Records drawn from a dataset:
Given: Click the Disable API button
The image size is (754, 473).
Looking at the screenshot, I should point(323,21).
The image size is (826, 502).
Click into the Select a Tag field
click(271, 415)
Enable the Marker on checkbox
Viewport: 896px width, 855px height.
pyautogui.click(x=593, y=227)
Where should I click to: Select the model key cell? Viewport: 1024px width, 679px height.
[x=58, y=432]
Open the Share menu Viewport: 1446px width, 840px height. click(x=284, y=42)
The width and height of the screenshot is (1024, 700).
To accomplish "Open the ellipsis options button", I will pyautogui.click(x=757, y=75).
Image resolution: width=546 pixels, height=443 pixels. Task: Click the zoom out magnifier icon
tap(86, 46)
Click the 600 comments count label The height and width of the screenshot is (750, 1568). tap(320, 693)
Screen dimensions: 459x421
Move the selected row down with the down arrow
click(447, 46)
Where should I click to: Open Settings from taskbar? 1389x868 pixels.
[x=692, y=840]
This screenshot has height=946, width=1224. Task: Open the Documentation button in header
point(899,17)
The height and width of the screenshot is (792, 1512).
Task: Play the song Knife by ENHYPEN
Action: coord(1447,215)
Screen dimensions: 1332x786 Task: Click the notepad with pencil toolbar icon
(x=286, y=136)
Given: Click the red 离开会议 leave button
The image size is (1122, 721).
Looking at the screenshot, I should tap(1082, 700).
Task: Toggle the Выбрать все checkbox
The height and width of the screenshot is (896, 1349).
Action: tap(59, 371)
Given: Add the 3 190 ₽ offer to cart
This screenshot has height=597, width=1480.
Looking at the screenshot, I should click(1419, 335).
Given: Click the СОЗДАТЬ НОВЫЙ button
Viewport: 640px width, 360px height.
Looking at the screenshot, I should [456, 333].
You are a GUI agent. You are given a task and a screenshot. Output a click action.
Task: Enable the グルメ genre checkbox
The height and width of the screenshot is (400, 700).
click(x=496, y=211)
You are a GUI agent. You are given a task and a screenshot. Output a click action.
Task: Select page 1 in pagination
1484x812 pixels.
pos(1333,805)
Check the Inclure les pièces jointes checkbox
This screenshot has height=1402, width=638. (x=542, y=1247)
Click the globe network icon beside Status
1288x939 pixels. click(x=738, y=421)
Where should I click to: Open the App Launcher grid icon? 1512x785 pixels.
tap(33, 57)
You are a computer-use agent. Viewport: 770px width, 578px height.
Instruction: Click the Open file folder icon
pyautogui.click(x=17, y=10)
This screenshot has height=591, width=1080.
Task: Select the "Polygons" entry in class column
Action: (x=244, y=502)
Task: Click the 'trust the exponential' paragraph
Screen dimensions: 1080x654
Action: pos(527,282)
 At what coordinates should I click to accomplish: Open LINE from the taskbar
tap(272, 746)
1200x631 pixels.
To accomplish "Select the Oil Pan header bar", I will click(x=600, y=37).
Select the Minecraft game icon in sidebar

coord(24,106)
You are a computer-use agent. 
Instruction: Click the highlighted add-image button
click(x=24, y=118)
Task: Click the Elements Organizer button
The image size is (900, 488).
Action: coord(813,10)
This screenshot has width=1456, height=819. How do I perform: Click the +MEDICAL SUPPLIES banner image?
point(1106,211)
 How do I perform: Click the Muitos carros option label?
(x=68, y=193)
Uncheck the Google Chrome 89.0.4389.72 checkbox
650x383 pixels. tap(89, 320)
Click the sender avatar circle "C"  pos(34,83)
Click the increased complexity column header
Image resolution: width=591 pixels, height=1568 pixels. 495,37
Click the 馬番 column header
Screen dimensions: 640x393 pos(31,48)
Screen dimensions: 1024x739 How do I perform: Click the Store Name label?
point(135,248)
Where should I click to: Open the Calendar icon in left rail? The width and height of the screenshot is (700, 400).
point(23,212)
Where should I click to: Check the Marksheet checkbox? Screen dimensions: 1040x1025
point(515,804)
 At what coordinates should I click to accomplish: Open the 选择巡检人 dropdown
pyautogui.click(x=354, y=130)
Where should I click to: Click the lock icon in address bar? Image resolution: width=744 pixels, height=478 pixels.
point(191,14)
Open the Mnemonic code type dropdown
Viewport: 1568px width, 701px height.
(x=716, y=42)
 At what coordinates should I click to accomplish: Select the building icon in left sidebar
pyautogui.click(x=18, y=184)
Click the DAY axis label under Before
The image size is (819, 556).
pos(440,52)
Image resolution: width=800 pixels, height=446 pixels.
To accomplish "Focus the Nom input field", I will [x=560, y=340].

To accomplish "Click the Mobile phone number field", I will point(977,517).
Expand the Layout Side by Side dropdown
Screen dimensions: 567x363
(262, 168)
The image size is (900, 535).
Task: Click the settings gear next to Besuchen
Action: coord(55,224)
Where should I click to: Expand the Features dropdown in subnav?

§ **Exercise details**
Set down the records again without altering a word.

§ **Answer space**
Given: Click the Disable API button
The image size is (754, 473).
Looking at the screenshot, I should point(323,21).
The image size is (826, 502).
Click into the Select a Tag field
click(271, 415)
Enable the Marker on checkbox
Viewport: 896px width, 855px height.
pyautogui.click(x=593, y=227)
Where should I click to: Select the model key cell? Viewport: 1024px width, 679px height.
[x=58, y=432]
Open the Share menu Viewport: 1446px width, 840px height. click(x=284, y=42)
The width and height of the screenshot is (1024, 700).
To accomplish "Open the ellipsis options button", I will pyautogui.click(x=757, y=75).
Image resolution: width=546 pixels, height=443 pixels. Task: Click the zoom out magnifier icon
tap(86, 46)
Click the 600 comments count label The height and width of the screenshot is (750, 1568). tap(320, 693)
Screen dimensions: 459x421
Move the selected row down with the down arrow
click(447, 46)
Where should I click to: Open Settings from taskbar? 1389x868 pixels.
[x=692, y=840]
This screenshot has height=946, width=1224. Task: Open the Documentation button in header
point(899,17)
The height and width of the screenshot is (792, 1512).
Task: Play the song Knife by ENHYPEN
Action: coord(1447,215)
Screen dimensions: 1332x786 Task: Click the notepad with pencil toolbar icon
(x=286, y=136)
Given: Click the red 离开会议 leave button
The image size is (1122, 721).
Looking at the screenshot, I should tap(1082, 700).
Task: Toggle the Выбрать все checkbox
The height and width of the screenshot is (896, 1349).
Action: tap(59, 371)
Given: Add the 3 190 ₽ offer to cart
This screenshot has height=597, width=1480.
Looking at the screenshot, I should click(1419, 335).
Given: Click the СОЗДАТЬ НОВЫЙ button
Viewport: 640px width, 360px height.
Looking at the screenshot, I should [456, 333].
You are a GUI agent. You are given a task and a screenshot. Output a click action.
Task: Enable the グルメ genre checkbox
The height and width of the screenshot is (400, 700).
click(x=496, y=211)
You are a GUI agent. You are given a task and a screenshot. Output a click action.
Task: Select page 1 in pagination
1484x812 pixels.
pos(1333,805)
Check the Inclure les pièces jointes checkbox
This screenshot has height=1402, width=638. (x=542, y=1247)
Click the globe network icon beside Status
1288x939 pixels. click(x=738, y=421)
Where should I click to: Open the App Launcher grid icon? 1512x785 pixels.
tap(33, 57)
You are a computer-use agent. Viewport: 770px width, 578px height.
Instruction: Click the Open file folder icon
pyautogui.click(x=17, y=10)
This screenshot has height=591, width=1080.
Task: Select the "Polygons" entry in class column
Action: (x=244, y=502)
Task: Click the 'trust the exponential' paragraph
Screen dimensions: 1080x654
Action: pos(527,282)
 At what coordinates should I click to accomplish: Open LINE from the taskbar
tap(272, 746)
1200x631 pixels.
To accomplish "Select the Oil Pan header bar", I will click(x=600, y=37).
Select the Minecraft game icon in sidebar

coord(24,106)
You are a computer-use agent. 
Instruction: Click the highlighted add-image button
click(x=24, y=118)
Task: Click the Elements Organizer button
The image size is (900, 488).
Action: coord(813,10)
This screenshot has width=1456, height=819. How do I perform: Click the +MEDICAL SUPPLIES banner image?
point(1106,211)
 How do I perform: Click the Muitos carros option label?
(x=68, y=193)
Uncheck the Google Chrome 89.0.4389.72 checkbox
650x383 pixels. tap(89, 320)
Click the sender avatar circle "C"  pos(34,83)
Click the increased complexity column header
Image resolution: width=591 pixels, height=1568 pixels. 495,37
Click the 馬番 column header
Screen dimensions: 640x393 pos(31,48)
Screen dimensions: 1024x739 How do I perform: Click the Store Name label?
point(135,248)
Where should I click to: Open the Calendar icon in left rail? The width and height of the screenshot is (700, 400).
point(23,212)
Where should I click to: Check the Marksheet checkbox? Screen dimensions: 1040x1025
point(515,804)
 At what coordinates should I click to accomplish: Open the 选择巡检人 dropdown
pyautogui.click(x=354, y=130)
Where should I click to: Click the lock icon in address bar? Image resolution: width=744 pixels, height=478 pixels.
point(191,14)
Open the Mnemonic code type dropdown
Viewport: 1568px width, 701px height.
(x=716, y=42)
 At what coordinates should I click to accomplish: Select the building icon in left sidebar
pyautogui.click(x=18, y=184)
Click the DAY axis label under Before
The image size is (819, 556).
pos(440,52)
Image resolution: width=800 pixels, height=446 pixels.
To accomplish "Focus the Nom input field", I will [x=560, y=340].

To accomplish "Click the Mobile phone number field", I will point(977,517).
Expand the Layout Side by Side dropdown
Screen dimensions: 567x363
(262, 168)
The image size is (900, 535).
Task: Click the settings gear next to Besuchen
Action: coord(55,224)
Where should I click to: Expand the Features dropdown in subnav?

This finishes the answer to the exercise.